On the other hand, the X-ray CT apparatus is one of transmission CT apparatus, which offers detailed morphological information of human body tissue. More specifically, in the X-ray CT apparatus, the subject is irradiated with x rays from multiple directions by rotating the x-ray tube and the current-mode measuring detector in pair around the body axis of the subject, and the detector measures the intensity in different directions of the x rays that have been absorbed and attenuated when passing through the body. Then, by performing the back projection process on the projection data generated from the x-ray intensity distribution obtained by the detector, an X-ray CT image showing the morphological information of the human body tissue of the subject is reconstituted.

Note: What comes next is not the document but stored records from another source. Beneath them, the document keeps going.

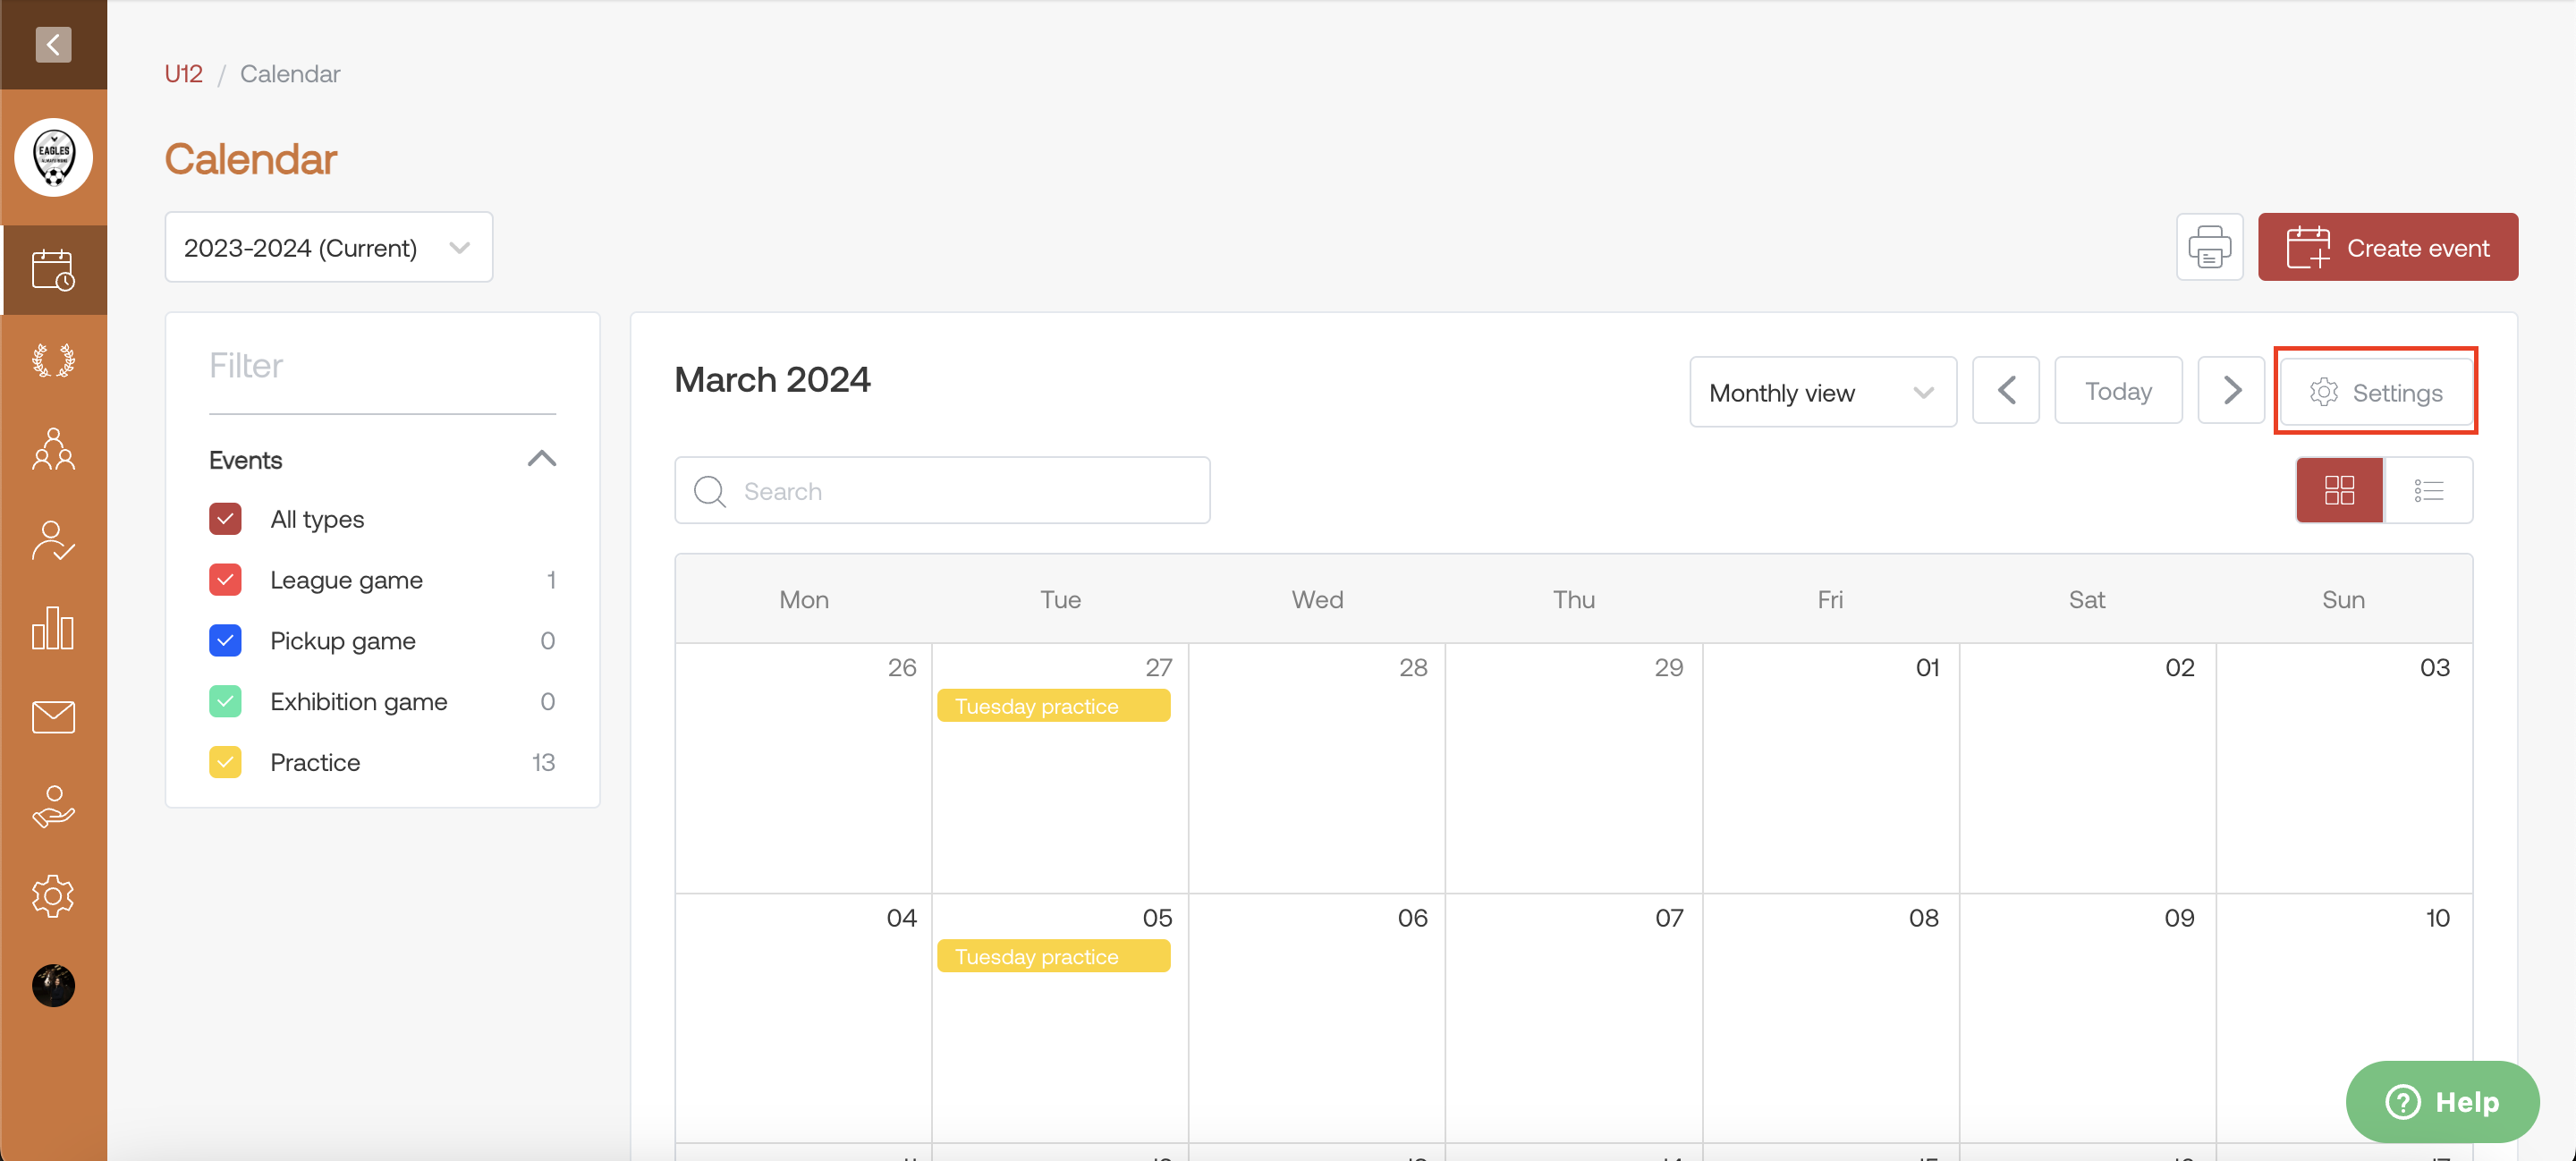Open the bar chart statistics icon
Image resolution: width=2576 pixels, height=1161 pixels.
pos(53,628)
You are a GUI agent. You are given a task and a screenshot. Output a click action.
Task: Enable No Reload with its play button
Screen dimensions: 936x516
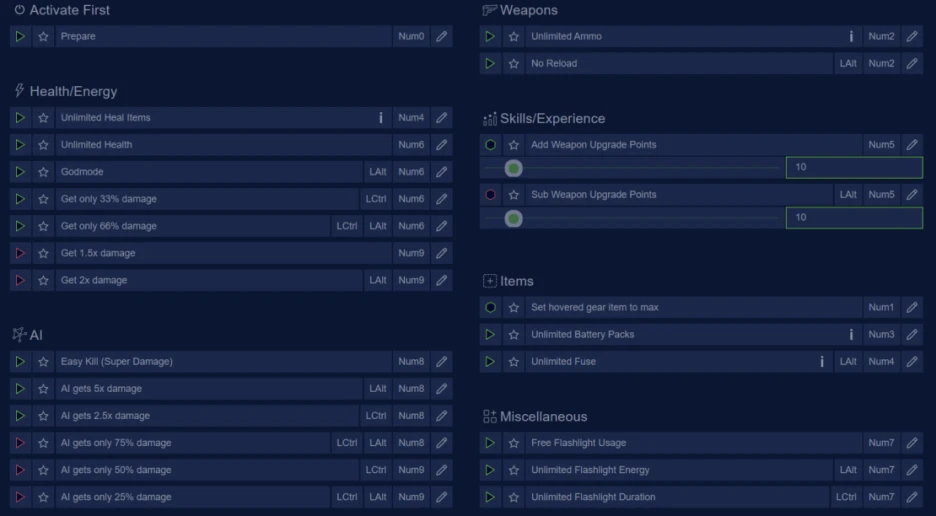pos(490,64)
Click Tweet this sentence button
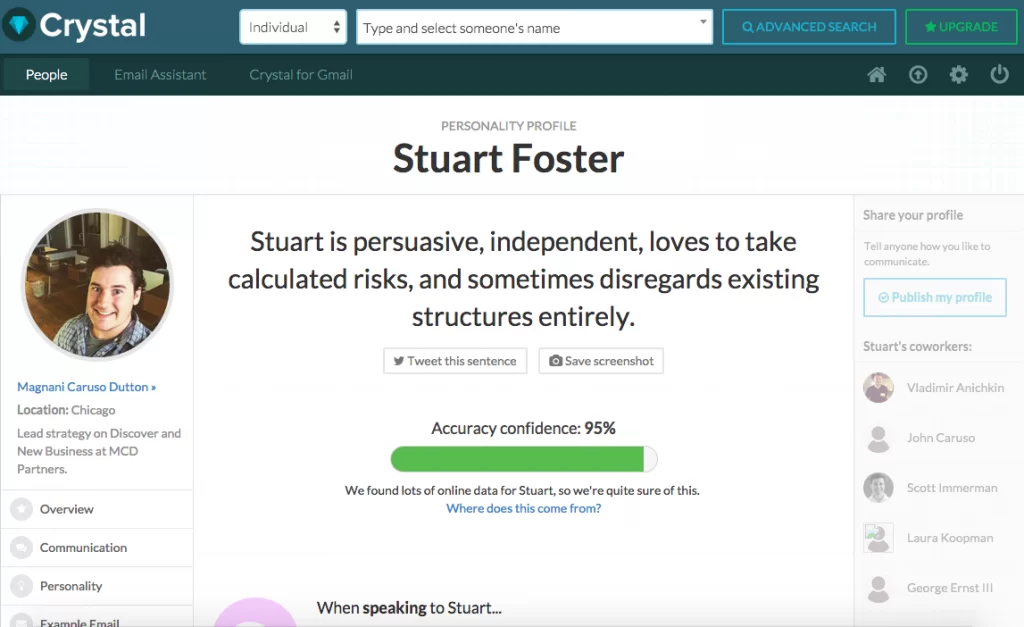This screenshot has width=1024, height=627. (x=455, y=361)
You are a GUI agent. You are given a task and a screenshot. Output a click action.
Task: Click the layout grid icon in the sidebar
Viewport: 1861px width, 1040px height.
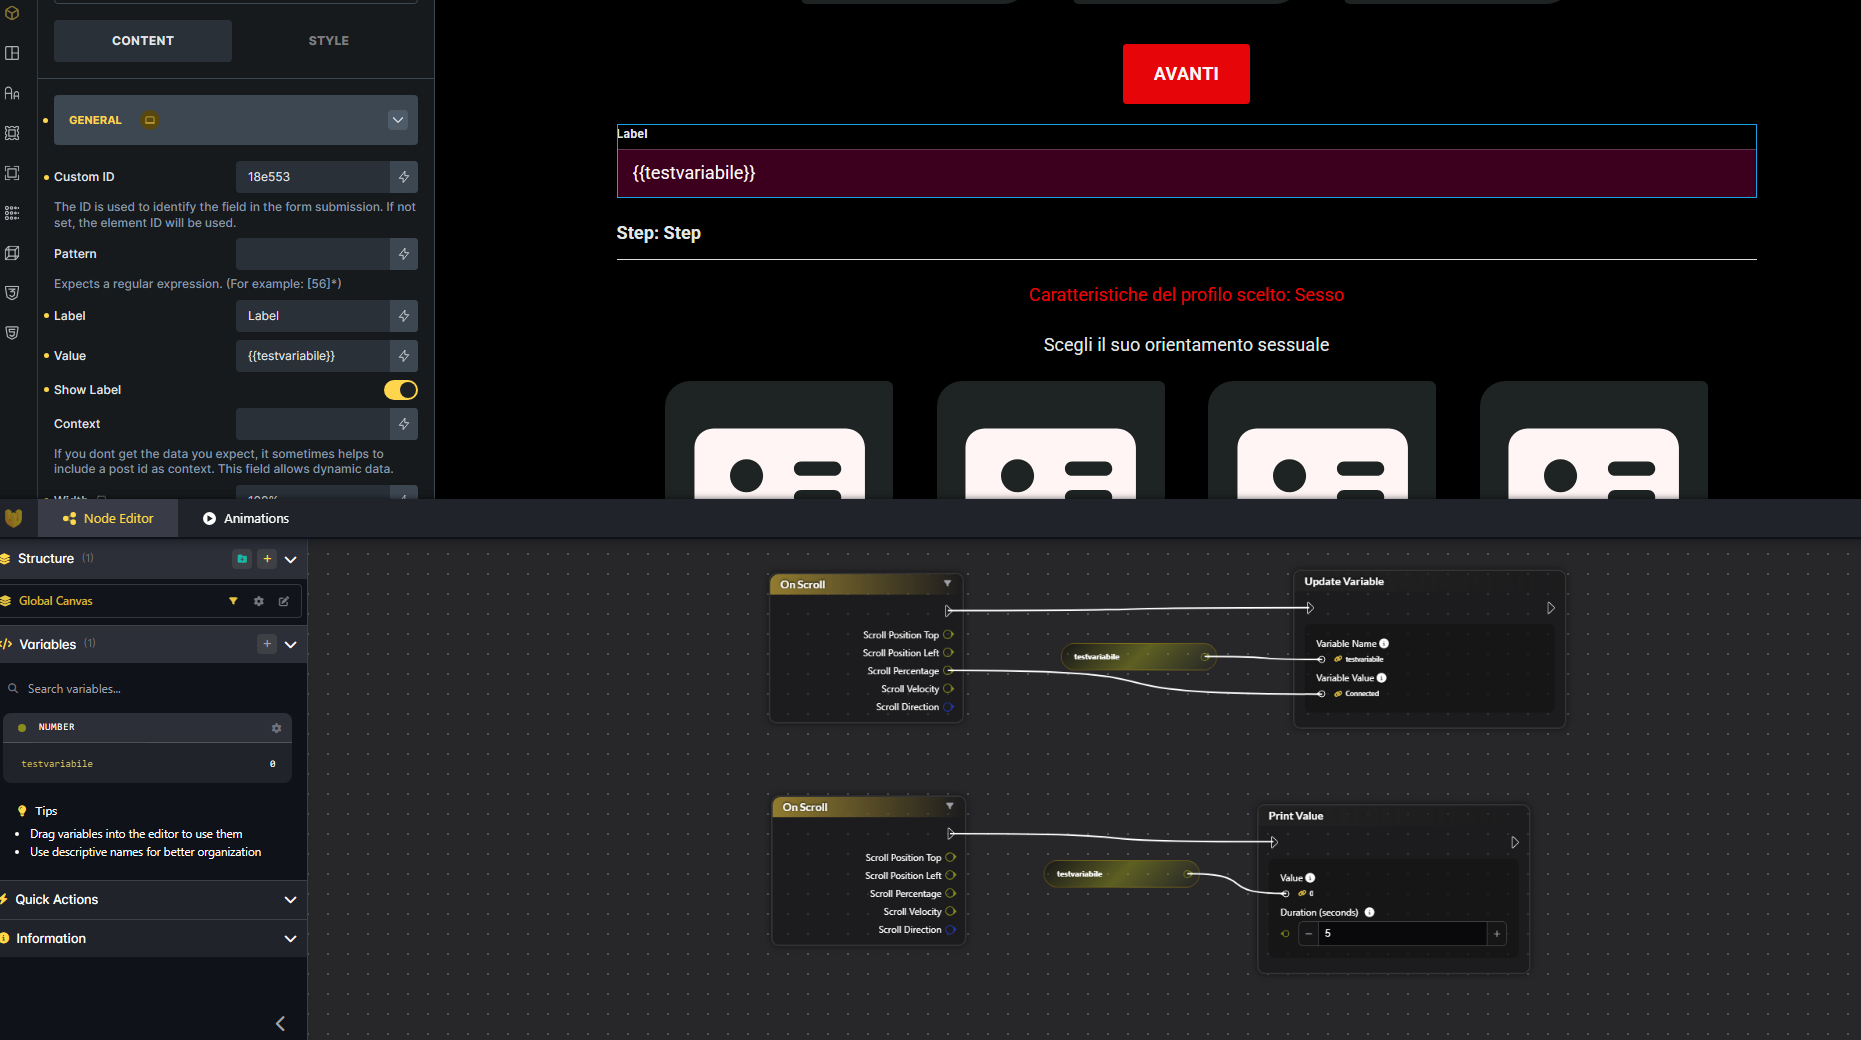point(12,53)
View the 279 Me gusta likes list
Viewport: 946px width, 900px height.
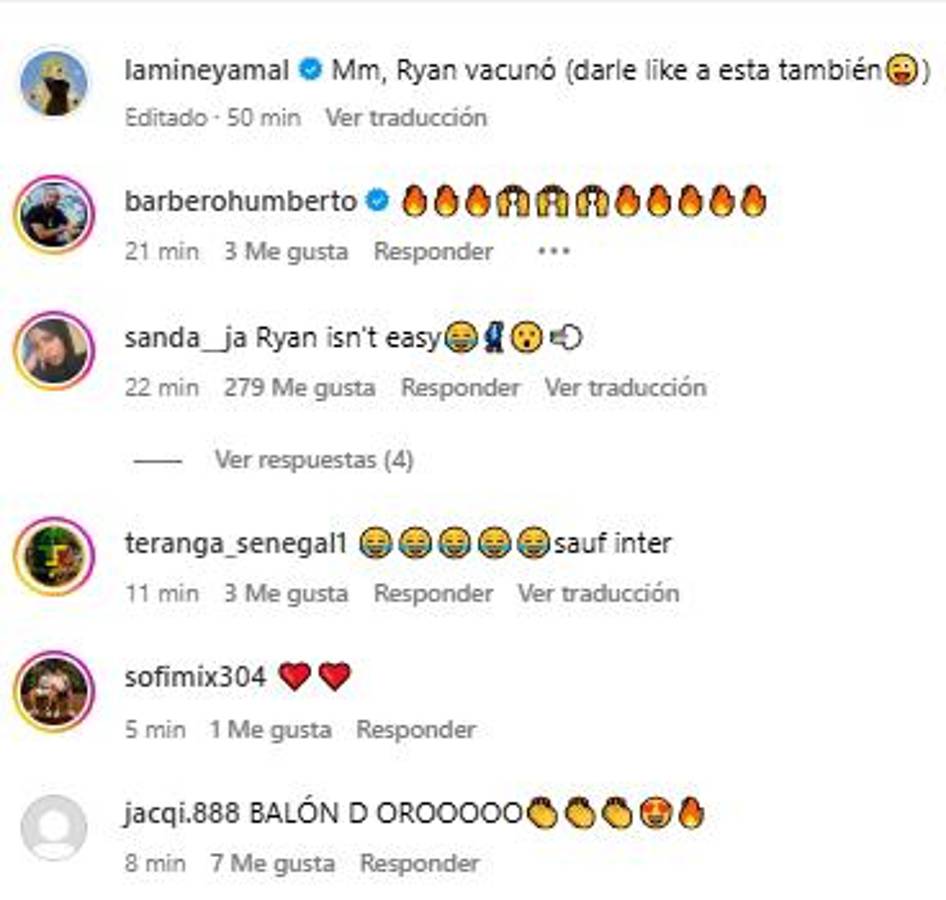click(x=300, y=387)
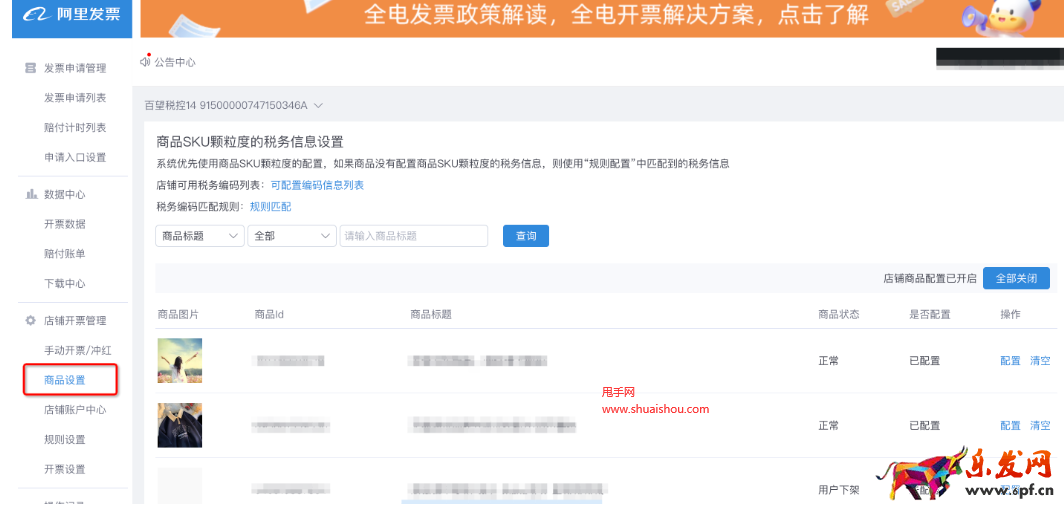Expand the 百望税控14 account dropdown
Image resolution: width=1064 pixels, height=511 pixels.
[318, 105]
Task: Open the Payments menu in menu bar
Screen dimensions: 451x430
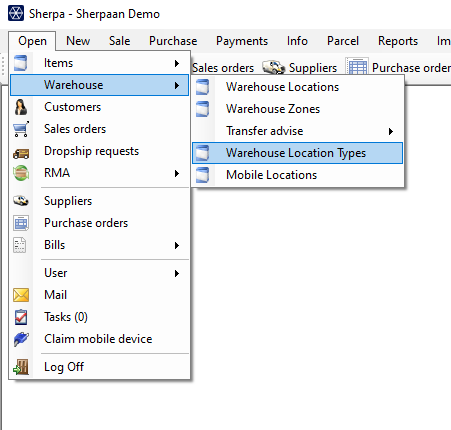Action: tap(242, 41)
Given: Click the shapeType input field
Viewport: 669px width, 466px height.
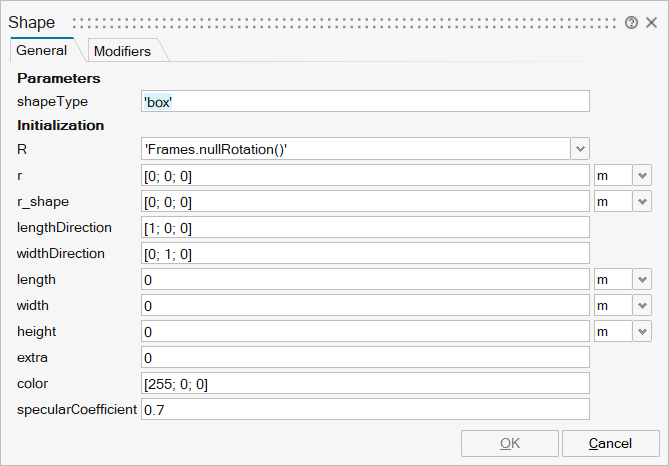Looking at the screenshot, I should click(x=365, y=101).
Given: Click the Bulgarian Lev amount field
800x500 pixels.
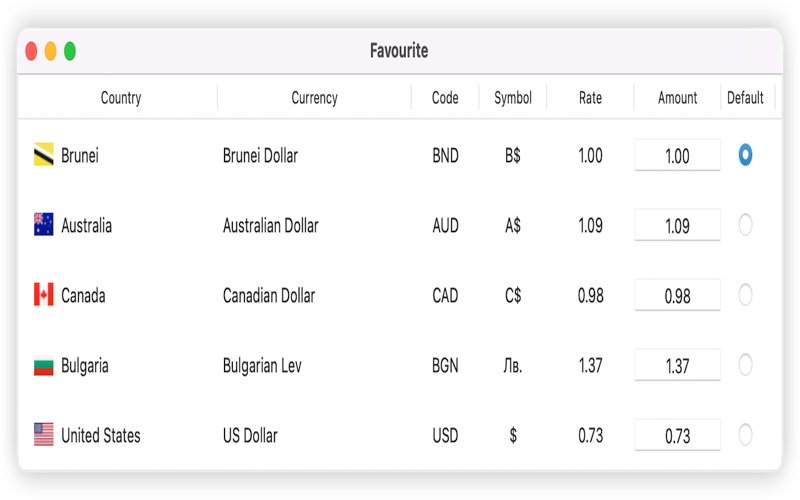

Moreover, recently, in the X-ray CT apparatus, a photon-counting CT that incorporates a photon-counting detector used in a PET apparatus or the like, in place of a conventional current-mode measuring detector, has been developed. In the photon-counting CT, each detection element of the photon-counting detector executes counting of the energy value of the X-rays that pass through the subject, and therefore a spectrum from which elements that constitute the body tissue of the X-rayed subject can be estimated can be prepared as projection data, and therefore an X-ray CT image describing differences in element level can be generated.
With a conventional PET apparatus, however, coincidence counting information generated only by a coincidence circuit that is a piece of hardware can be stored, which means that no coincidence counting information with a modified time window width or energy window width can be regenerated. In other words, with the conventional PET apparatus, the results output by detector modules are abandoned if they are determined as not coincident. For this reason, if a PET image needs to be corrected in response to a request from a reader of the PET image, for example, that the PET image should be reconstituted with a modified time window width or energy window width, a PET image has to be newly taken.
Furthermore, with the above photon-counting CT, only projection data is stored, but the counting result obtained by the photon-counting detector is not stored. Thus, image corrections such as scattered radiation corrections cannot be made by use of the counting results of the detector in response to a request from the reader of an x-ray CT image.
With the above conventional technologies, a medical image that is reconstituted by use of radiation cannot be quickly corrected in response to a request from a reader.